### WHAT YOU NEED TO DO
Filter the entries below, keeping only lines with "will".

[Items from a data source]
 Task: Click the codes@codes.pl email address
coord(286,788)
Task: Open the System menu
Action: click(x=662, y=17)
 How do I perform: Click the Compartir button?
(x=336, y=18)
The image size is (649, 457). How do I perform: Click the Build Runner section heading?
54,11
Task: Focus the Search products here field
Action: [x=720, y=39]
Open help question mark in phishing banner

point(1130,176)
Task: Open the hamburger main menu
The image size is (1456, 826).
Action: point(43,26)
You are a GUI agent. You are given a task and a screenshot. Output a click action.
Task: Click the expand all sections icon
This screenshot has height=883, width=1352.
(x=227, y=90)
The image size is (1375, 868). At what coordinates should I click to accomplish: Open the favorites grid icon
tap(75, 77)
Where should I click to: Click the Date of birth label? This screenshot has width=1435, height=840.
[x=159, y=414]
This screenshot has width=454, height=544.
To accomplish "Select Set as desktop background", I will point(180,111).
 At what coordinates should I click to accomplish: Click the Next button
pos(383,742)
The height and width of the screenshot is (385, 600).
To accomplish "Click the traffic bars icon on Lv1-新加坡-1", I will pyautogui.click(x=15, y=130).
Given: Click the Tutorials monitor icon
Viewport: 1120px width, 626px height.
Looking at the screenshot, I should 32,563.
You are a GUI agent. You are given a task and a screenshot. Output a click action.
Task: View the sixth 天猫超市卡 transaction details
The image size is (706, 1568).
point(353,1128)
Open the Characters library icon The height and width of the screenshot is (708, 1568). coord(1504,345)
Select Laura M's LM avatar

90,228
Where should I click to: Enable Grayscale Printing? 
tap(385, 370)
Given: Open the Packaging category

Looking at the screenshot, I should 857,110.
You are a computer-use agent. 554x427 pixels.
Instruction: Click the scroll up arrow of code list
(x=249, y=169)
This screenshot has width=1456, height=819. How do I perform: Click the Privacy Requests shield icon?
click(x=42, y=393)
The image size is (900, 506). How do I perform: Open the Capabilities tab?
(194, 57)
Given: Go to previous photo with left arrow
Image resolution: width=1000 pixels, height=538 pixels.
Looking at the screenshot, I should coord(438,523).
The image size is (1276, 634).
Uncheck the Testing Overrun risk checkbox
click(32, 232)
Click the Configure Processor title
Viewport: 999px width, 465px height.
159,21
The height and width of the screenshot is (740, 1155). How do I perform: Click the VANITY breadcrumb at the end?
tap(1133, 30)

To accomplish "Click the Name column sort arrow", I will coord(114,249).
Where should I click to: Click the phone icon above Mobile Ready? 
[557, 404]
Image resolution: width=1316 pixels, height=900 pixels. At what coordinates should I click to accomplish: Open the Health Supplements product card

### OUTPUT BELOW
To accomplish "Select Set as desktop background", I will point(180,111).
To accomplish "Click the traffic bars icon on Lv1-新加坡-1", I will pyautogui.click(x=15, y=130).
To accomplish "Click the Name column sort arrow", I will coord(114,249).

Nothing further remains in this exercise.